I’ve never been a fan of Alice in Wonderland in any capacity. The book never fascinated me enough to pursue its various companions, and each movie version leaves me a little less wowed. This book did nothing to draw me in or wow me with the appeal of Wonderland. Serving as an origin story for the Queen of Hearts, Heatless follows Catherine, a moderately tolerable protagonist with a passion for baking, who falls in love with the first moderately interesting male character she sees, Jest. For me their apparent instalove developed naturally enough for people who decide at first sight that you’re the greatest thing on two legs, but the fact that I barely found the two of them interesting served as the real challenge for caring about their development. Furthermore, why would I want to care about these two when there is so much nonsense happening in the background with characters such as Hatta and Cheshire Cat?


Some of my main eyebrow raises came from the sloppy incorporation of the Jabberwocky, which has little place in Carroll lore. The canonical Jabberwocky features in a poem found by Alice in Alice Through the Looking Glass, never as an actual monster gobbling up lions and the citizens of Heart. The addition of this iconic monster felt more like when a guy sends you a good dick pic taken at an angle. Misleading and setting you up to be disappointed.  It appeared at random when the plot got a little too slow, never taking anyone but the characters by surprise. On top of that Catherine’s entire court drama with the king’s interest and her mother’s pressure was exhausting. Maybe it’s because I hadn’t connected to her, but literally everything about her life was #firstworldproblems #upper/middleclassproblems all the way through. She wants to marry for love in a regency era time. How original. Groundbreaking.
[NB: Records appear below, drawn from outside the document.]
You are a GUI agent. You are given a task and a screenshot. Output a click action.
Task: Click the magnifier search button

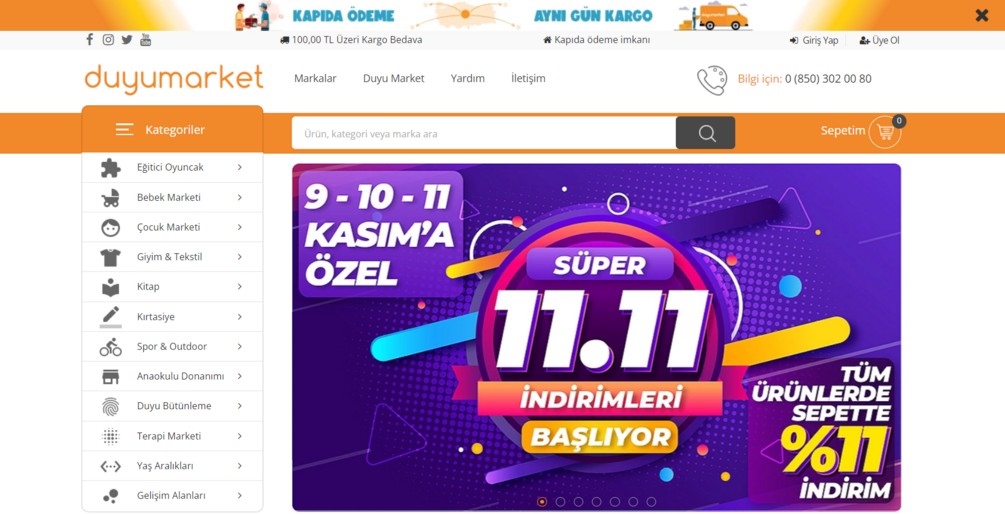706,133

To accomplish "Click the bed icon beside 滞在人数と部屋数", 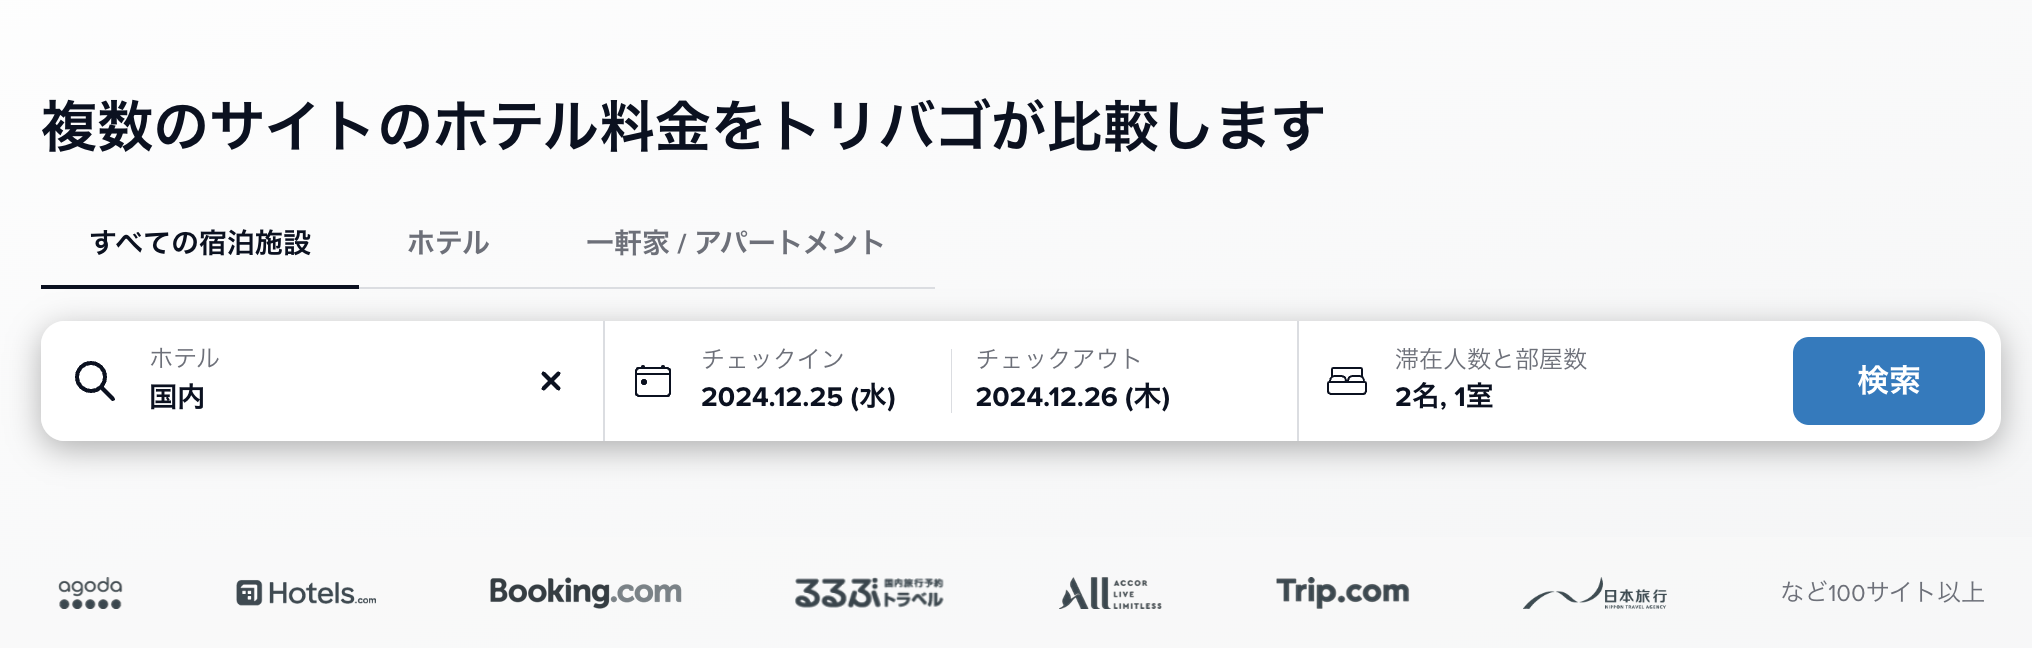I will coord(1349,381).
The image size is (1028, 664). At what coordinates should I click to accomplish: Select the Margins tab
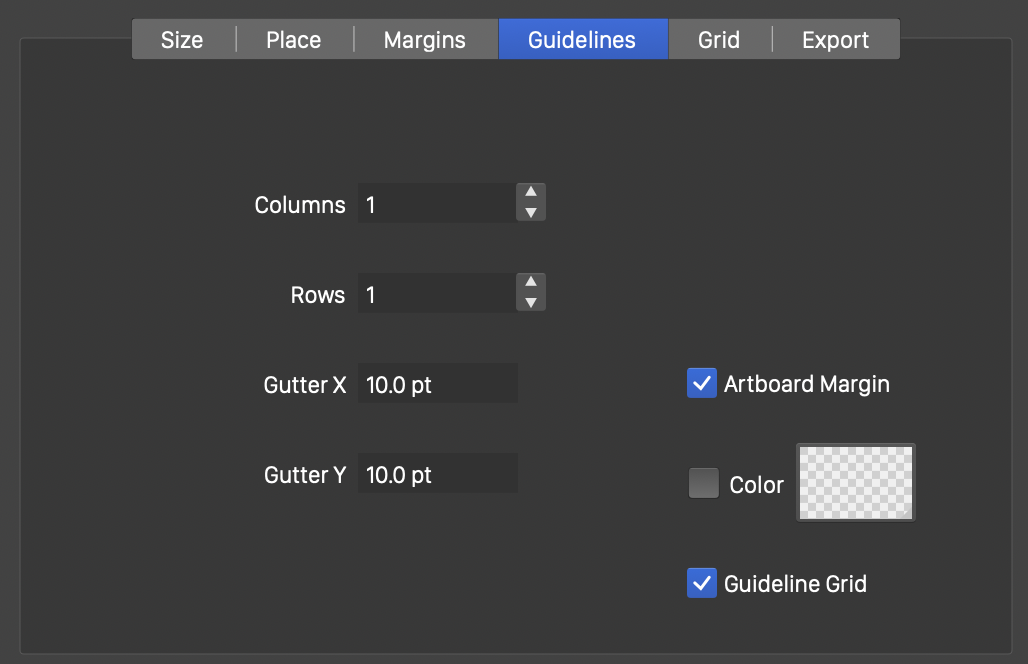tap(425, 40)
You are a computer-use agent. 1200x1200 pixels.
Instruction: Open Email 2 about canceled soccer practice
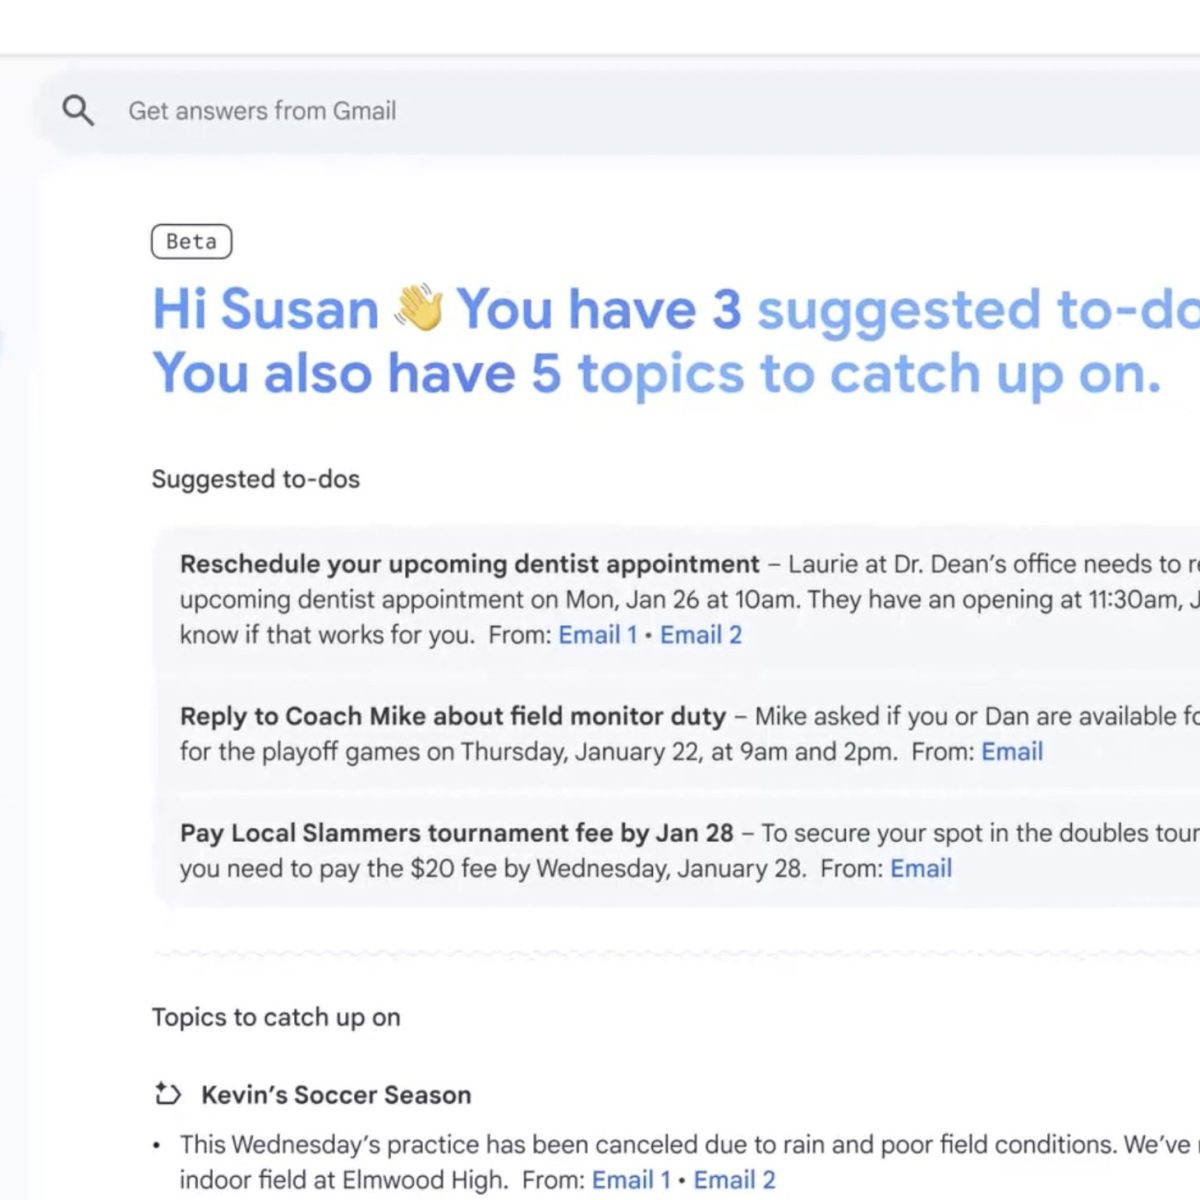(x=734, y=1180)
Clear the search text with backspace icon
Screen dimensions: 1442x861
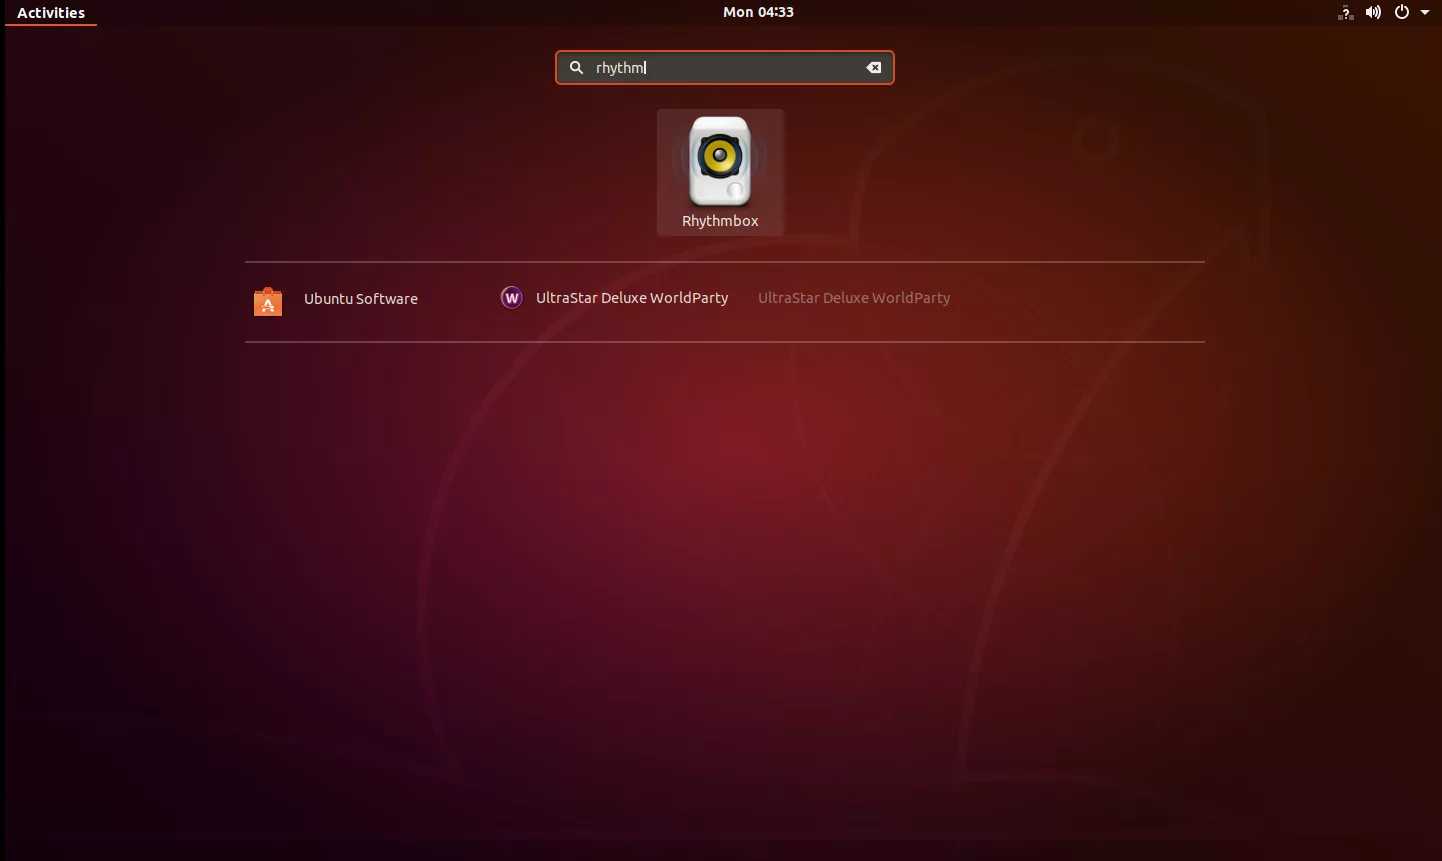tap(874, 68)

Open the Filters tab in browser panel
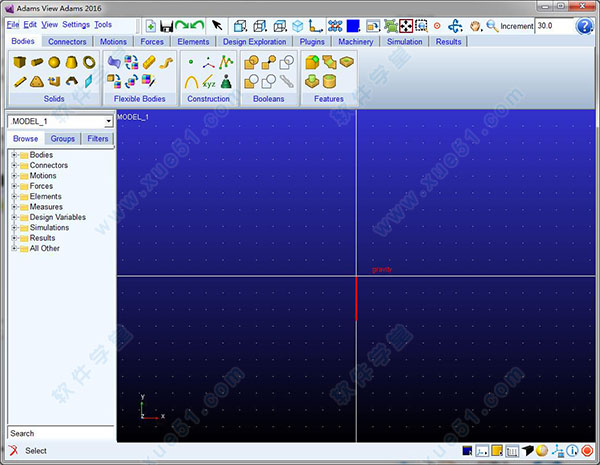[x=97, y=139]
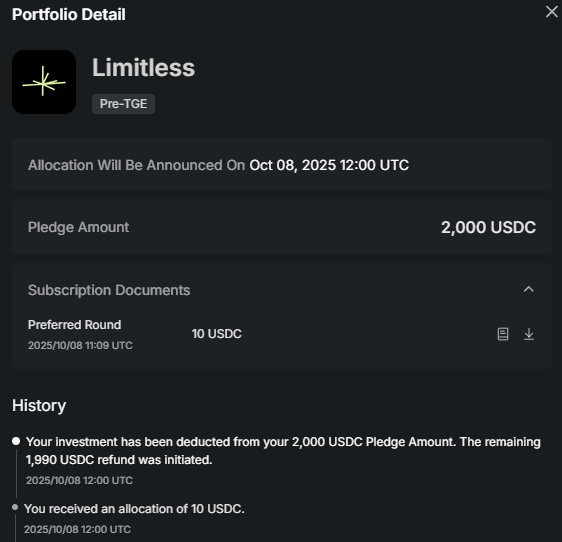
Task: Click the 10 USDC subscription amount
Action: click(216, 334)
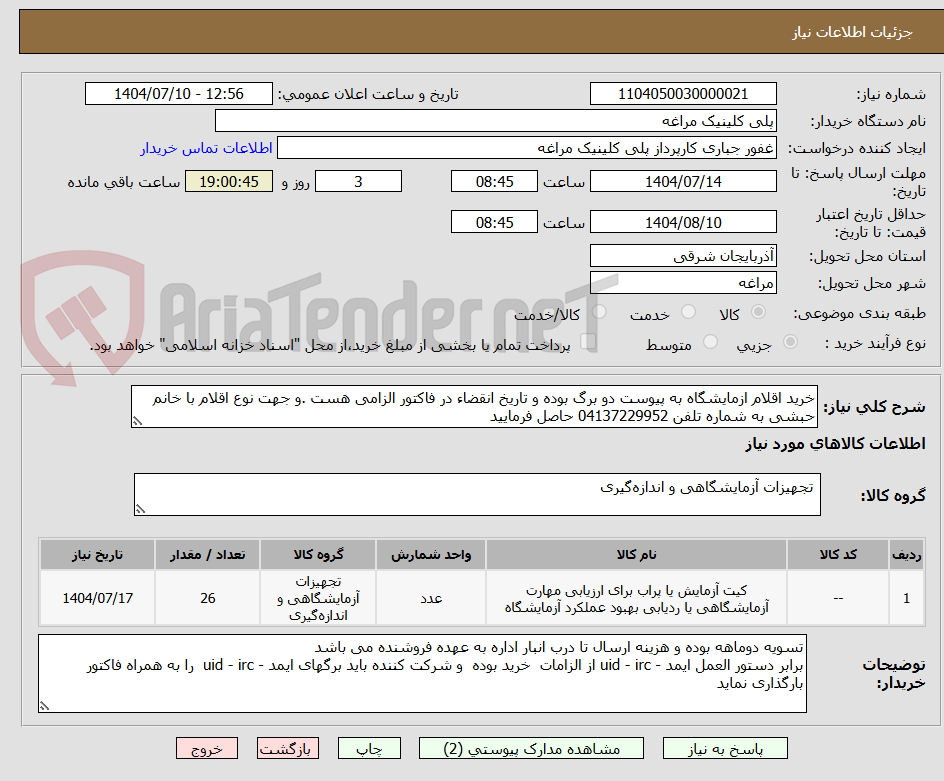Select the کالا/خدمت radio option
Viewport: 944px width, 781px height.
(598, 311)
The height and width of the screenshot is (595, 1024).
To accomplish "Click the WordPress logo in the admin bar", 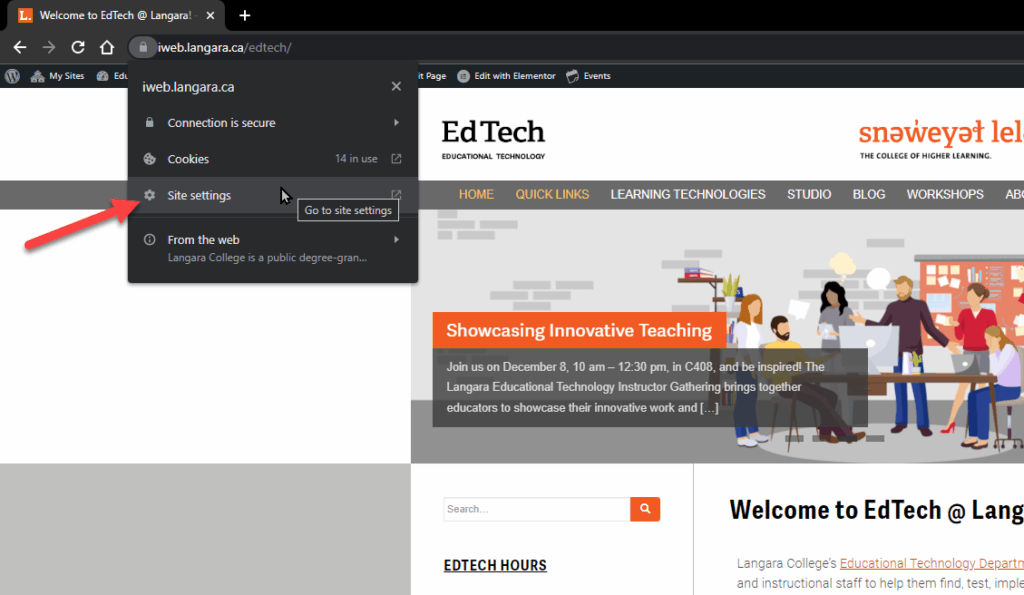I will coord(13,76).
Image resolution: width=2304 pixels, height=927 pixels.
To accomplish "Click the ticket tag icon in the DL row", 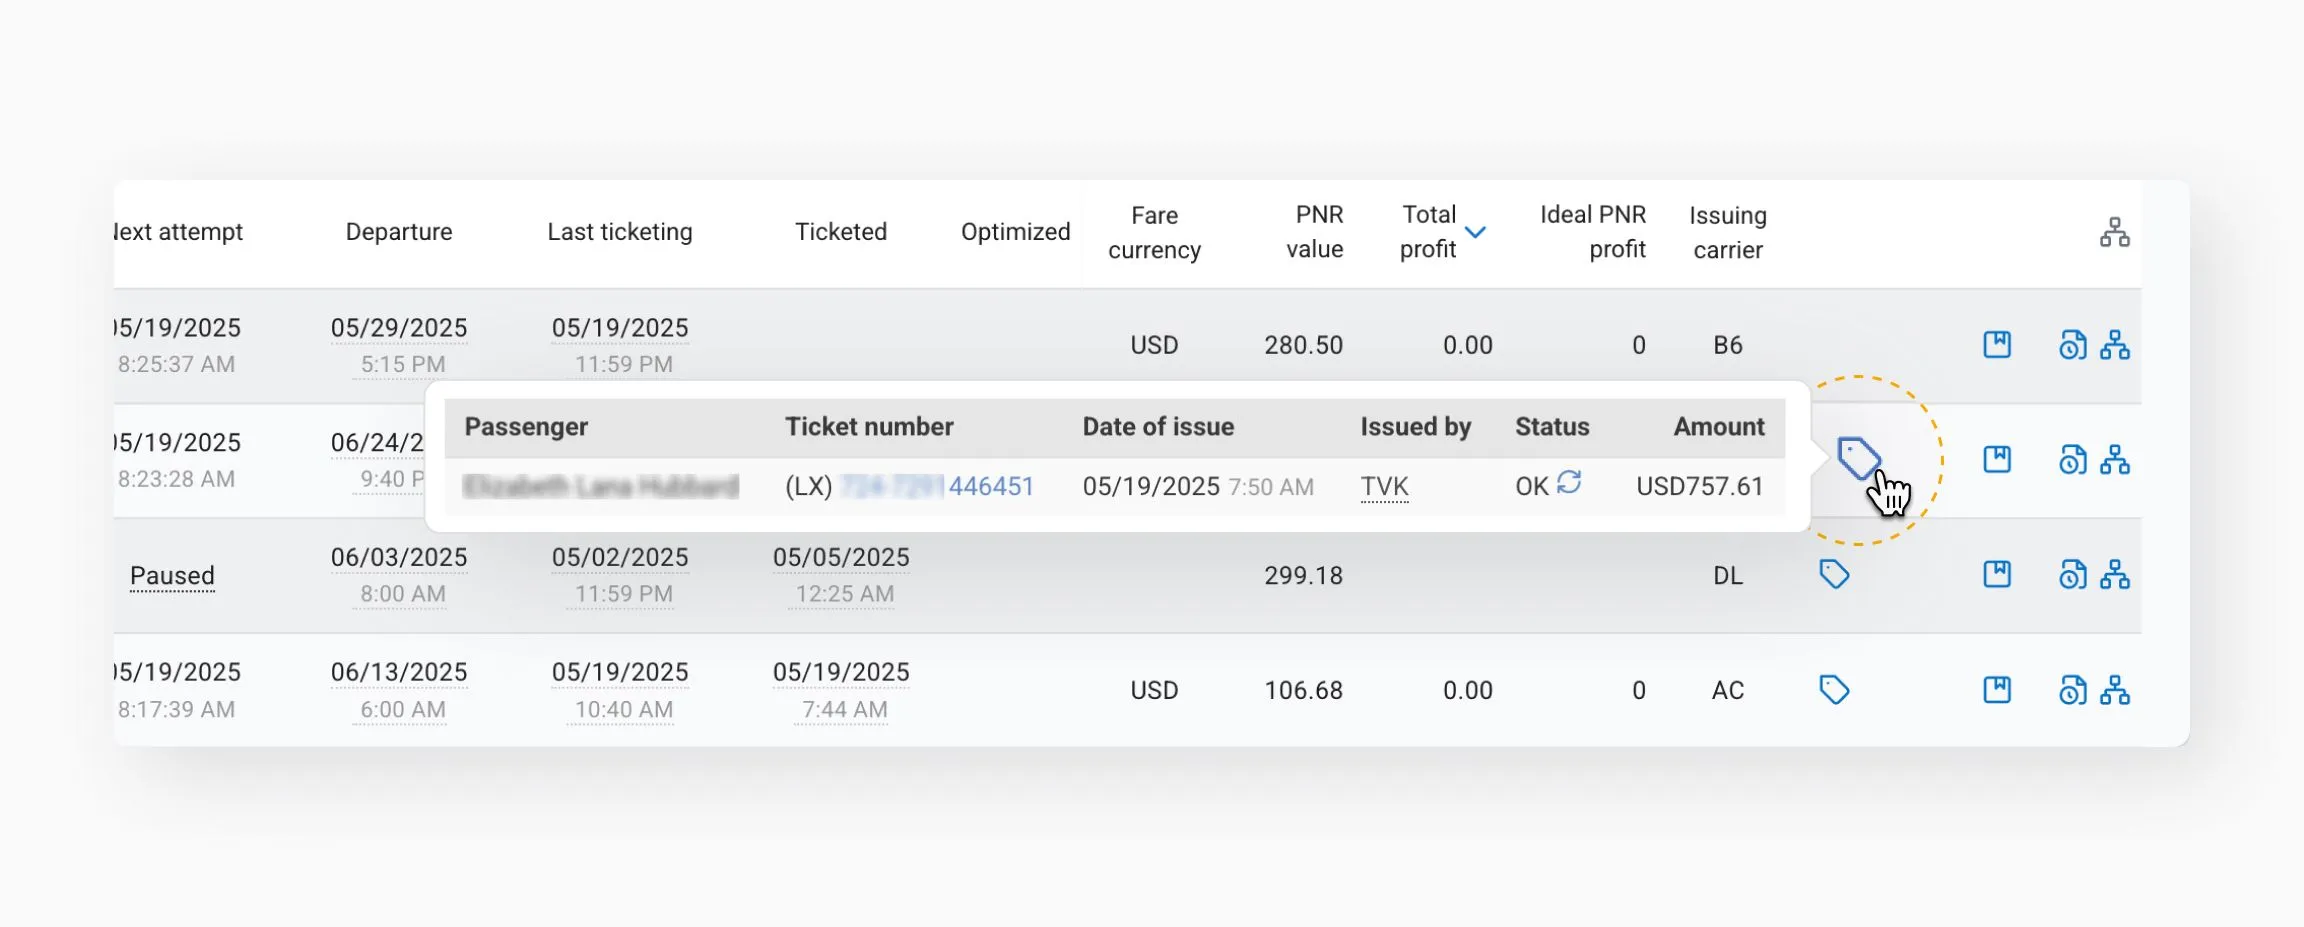I will [1833, 575].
Furthermore, I was highly disappointed in Myer for deciding to make the Red Queen’s origin story one where the “villain” character of later stories one who reaches her hate and rage showcased in Alice and Wonderland by having her heart broken. After Jest is killed by Sir Peter that becomes the tipping point for Catherine to lose all sense of morality, propriety, and characterization. There is a moment before this where Catherine becomes unnaturally rude and uncaring to everyone around her, and then inexplicably switches back to being a pushover. This happens again after Jest is killed, eventually propelling her into the deal that will make her into the Queen of Hearts we are so familiar with. I was not impressed with Catherine’s sudden turnaround from pushover to total bitch mostly because it made no sense in the narrative. Instead of being a gradual shift it happened like whiplash, giving nothing to the tale being told. I especially have no affection for Catherine since she brought the end of Jest and her own misery on herself by not listening to those around her in her flee from the land of hearts. Nothing quite like having every supporting character and the reader yelling at a protagonist not to do something and watching them do it anyways.


As far as I’m concerned, this story does nothing for the ongoing story of Wonderland. Myer fails to bring a poignant and interesting spin on the world, providing us only with a C grade love story with a flashy setting and little caring for characterization. I will leave Wonderland in no more wonder than I entered it with unfortunately.